Rewrite the entries starting at the line containing "pixels, height=600 pixels." and ending at the end of the entries, replacing "resolution" with "dimensions" and changing nothing else. Leave out the pictures.

Source material START

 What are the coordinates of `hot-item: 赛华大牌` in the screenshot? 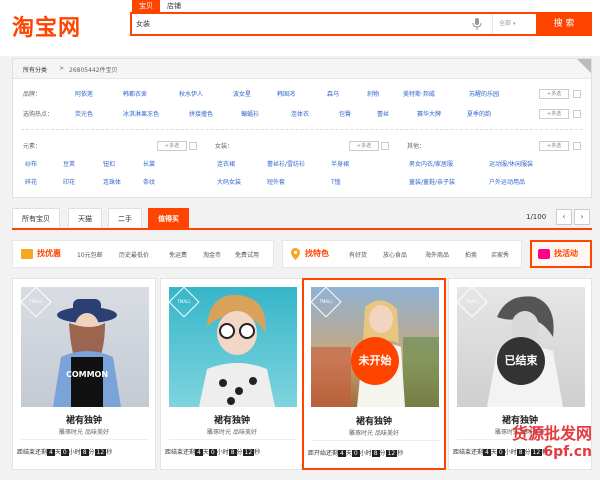 It's located at (429, 114).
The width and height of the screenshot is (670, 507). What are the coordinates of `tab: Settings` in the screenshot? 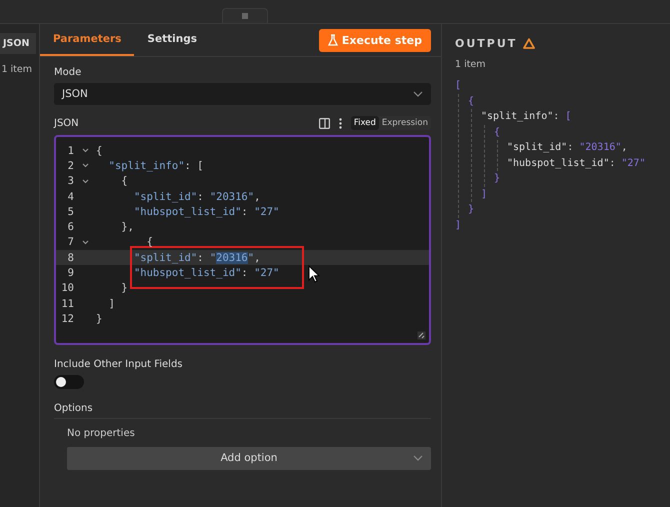 It's located at (172, 40).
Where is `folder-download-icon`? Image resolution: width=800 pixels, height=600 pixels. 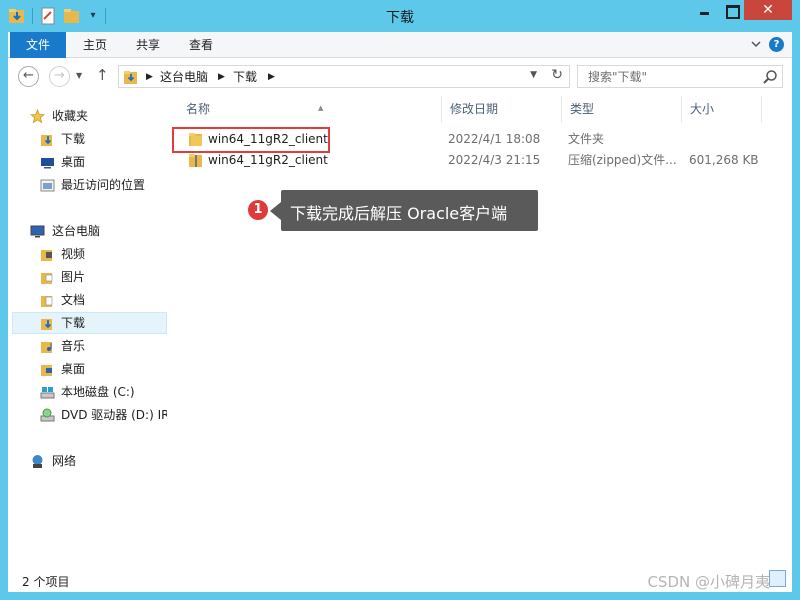
folder-download-icon is located at coordinates (130, 78).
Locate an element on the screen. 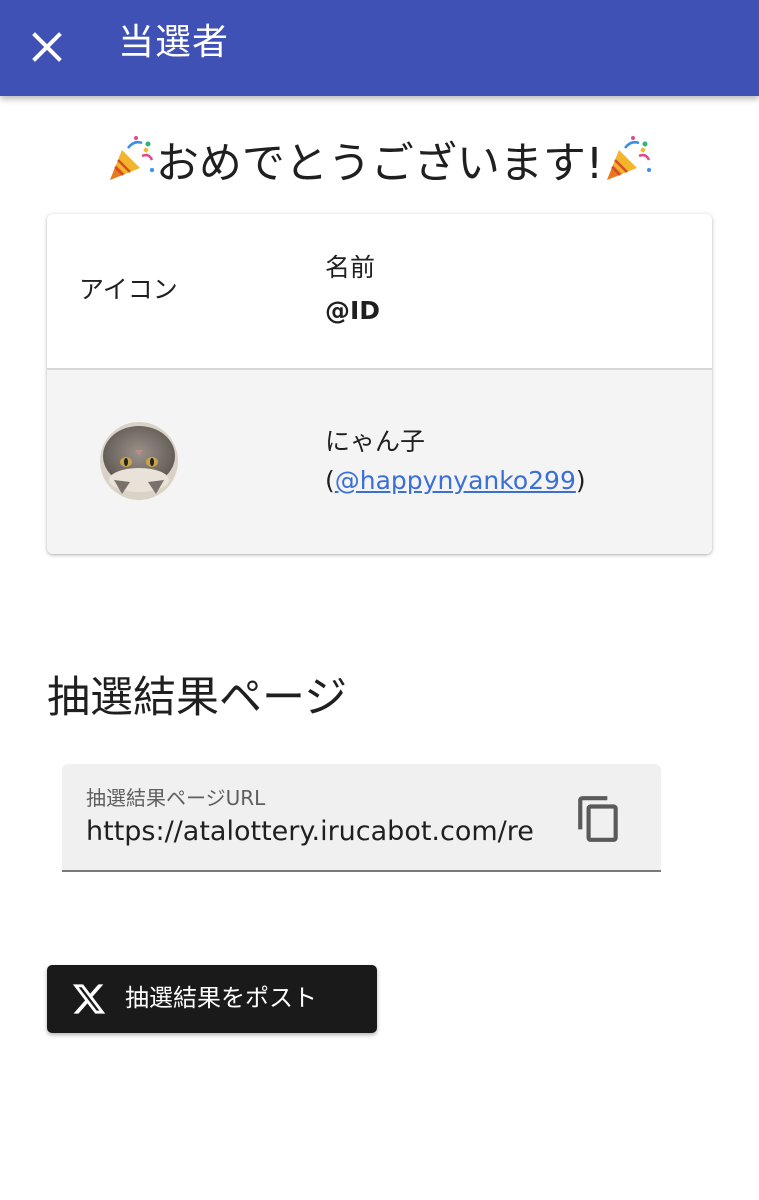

Source material END

[Problem solution]
Where is `folder-download-icon`? Image dimensions: width=800 pixels, height=600 pixels. 
folder-download-icon is located at coordinates (130, 78).
Locate an element on the screen. 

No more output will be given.